Opposition to Mexicans in the mines took three forms: individual incidents of harassment, local mining district laws excluding foreigners, and a statewide foreign miners’ tax of $20 per month. According to legend, Anglo ruffians raped Rosa, and English-speaking toughs lynched Jesus and horsewhipped Joaquin in a dispute over a horse or a mule. Joaquin, at this point, may have given up mining altogether.
It is generally accepted that by early 1853 there was a gang of Mexican bandits, consisting of one or more men named Joaquin, roaming the Southern Mines, stealing livestock and occasionally killing people.
Those sympathetic to the Mexicans say that Joaquin sought vengeance only against the men who shamed his family. If he stole, it was only for survival. On the other hand, contemporary Anglo accounts tell of a band of desperados led by a man named Joaquin who stole livestock, gold, and committed random and unprovoked acts of murder.
To rid themselves of this menace, Anglo men raided several Mexican mining camps and signed petitions asking California Governor John Bigler to offer a reward for the capture of Joaquin.
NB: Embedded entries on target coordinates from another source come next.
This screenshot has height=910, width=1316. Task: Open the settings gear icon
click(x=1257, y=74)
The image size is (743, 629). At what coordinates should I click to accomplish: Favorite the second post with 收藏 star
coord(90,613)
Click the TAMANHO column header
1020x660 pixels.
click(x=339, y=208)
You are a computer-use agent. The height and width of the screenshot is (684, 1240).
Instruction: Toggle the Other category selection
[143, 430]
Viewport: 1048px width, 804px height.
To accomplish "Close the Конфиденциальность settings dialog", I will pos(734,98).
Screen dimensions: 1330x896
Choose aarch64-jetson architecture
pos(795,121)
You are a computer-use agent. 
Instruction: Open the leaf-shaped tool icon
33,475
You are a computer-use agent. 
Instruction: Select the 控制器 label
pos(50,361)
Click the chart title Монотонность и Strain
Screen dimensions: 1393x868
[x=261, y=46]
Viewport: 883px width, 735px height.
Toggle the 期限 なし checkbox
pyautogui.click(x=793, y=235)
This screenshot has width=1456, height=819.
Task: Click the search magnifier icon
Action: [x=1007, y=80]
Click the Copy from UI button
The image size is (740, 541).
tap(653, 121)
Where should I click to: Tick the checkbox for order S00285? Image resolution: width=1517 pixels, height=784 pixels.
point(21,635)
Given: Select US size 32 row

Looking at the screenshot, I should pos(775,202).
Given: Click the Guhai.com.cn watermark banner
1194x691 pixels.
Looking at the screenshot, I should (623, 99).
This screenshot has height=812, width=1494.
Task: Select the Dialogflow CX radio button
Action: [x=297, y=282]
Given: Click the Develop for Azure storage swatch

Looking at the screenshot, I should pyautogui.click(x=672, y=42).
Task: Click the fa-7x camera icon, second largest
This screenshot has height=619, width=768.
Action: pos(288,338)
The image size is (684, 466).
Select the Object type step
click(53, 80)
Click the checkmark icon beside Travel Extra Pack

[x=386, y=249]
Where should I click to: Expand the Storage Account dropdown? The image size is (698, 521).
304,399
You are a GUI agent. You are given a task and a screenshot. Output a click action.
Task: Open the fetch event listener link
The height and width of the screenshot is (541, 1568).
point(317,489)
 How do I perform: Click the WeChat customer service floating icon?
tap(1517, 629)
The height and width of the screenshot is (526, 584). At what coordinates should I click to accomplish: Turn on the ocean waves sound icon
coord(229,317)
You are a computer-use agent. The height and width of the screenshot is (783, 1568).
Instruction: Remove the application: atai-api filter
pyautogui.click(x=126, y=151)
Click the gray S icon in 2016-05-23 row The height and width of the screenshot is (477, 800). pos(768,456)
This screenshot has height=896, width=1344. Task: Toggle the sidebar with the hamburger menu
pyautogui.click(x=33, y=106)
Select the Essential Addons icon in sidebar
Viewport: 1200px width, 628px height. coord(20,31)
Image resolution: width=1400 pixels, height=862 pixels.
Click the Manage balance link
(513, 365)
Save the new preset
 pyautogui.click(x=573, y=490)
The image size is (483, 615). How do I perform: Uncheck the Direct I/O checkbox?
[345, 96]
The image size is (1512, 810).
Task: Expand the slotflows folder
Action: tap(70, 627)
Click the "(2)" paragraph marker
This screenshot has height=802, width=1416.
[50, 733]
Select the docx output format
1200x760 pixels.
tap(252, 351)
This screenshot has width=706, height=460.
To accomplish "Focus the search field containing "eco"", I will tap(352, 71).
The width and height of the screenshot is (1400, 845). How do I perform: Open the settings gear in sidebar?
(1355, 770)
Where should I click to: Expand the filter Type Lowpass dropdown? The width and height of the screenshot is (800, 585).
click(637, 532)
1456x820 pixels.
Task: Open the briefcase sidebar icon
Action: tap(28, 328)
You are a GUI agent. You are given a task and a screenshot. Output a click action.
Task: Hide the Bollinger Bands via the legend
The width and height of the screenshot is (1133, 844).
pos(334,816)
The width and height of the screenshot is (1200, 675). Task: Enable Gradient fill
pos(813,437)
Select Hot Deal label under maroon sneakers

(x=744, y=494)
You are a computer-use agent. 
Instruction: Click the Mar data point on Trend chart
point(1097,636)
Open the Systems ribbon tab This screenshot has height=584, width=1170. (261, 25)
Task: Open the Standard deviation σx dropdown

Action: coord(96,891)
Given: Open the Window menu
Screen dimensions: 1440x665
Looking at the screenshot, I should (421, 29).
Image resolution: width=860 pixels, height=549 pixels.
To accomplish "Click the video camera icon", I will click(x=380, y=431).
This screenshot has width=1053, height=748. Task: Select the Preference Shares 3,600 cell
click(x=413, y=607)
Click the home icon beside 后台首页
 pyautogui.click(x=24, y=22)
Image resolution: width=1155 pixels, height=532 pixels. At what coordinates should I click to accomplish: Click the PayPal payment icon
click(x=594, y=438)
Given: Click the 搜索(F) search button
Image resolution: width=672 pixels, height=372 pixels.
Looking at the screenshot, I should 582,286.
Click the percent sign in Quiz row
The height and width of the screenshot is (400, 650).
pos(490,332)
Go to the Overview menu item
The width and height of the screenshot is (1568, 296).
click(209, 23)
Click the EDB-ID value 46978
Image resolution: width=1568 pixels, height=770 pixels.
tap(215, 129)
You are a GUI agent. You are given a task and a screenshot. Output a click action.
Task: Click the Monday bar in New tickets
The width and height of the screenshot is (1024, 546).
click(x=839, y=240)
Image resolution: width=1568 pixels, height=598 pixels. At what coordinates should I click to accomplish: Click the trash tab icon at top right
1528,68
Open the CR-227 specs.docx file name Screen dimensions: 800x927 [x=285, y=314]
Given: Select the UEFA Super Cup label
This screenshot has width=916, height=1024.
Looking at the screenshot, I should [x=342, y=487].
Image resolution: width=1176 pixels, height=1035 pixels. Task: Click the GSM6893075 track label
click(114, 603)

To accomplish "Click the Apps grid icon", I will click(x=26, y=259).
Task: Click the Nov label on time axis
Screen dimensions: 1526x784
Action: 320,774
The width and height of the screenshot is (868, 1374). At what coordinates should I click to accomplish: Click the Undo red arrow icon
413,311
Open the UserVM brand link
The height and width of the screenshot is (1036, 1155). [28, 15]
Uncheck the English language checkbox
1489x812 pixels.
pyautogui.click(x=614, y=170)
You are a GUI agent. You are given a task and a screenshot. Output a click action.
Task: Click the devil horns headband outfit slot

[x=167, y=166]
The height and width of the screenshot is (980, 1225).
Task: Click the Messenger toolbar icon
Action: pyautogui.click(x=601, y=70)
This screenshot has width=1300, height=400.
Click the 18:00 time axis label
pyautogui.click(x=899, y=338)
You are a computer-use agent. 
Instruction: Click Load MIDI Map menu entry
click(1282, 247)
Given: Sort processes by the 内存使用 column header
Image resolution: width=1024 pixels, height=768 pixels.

The first reward, $1,000, failed when local posses were not successful. Then, in May 1853, Governor Bigler approved an act to raise a company of Rangers to hunt down Joaquin and his band of outlaws. The new reward was $5,000.
On July 25, 1853, the Rangers rode into a camp at Arroyo Cantua on the west side of the San Joaquin Valley, where one of the Rangers is said to have recognized Joaquin. Four men were killed by the Rangers, two suspects were detained, and the rest escaped. The heads of two of the four dead men were sent to Fort Miller to be preserved in alcohol. Harry Love, commander of the Rangers, wrote to Governor Bigler: “there is not the least doubt that the head now in my possession is that of the noted Joaquin Muriatta the Chief and leader of the murderers and Robbers of the Calaveras and Mariposa.”
There were those who doubted that the head actually belonged to Joaquin Murrieta. One young woman who claimed to be his sister, said that it did not have her brother’s scar, and others reported seeing Murrieta in various places after his supposed death.
Joaquin’s grisly head was taken to San Francisco, Sacramento, Marysville, and other parts of California where many curious spectators paid to see the dead bandit’s remains.
The jar containing Murrieta’s head was located behind the bar of the Golden Nugget Saloon in San Francisco until the building was destroyed by the 1906 earthquake.
The head that you see here in Smartsville’s Pioneer Day festival is probably not Joaquin Murrieta’s real head, but we hope it gives you a chance to see an example of what lots of other curious people saw in California between 1853 and 1906.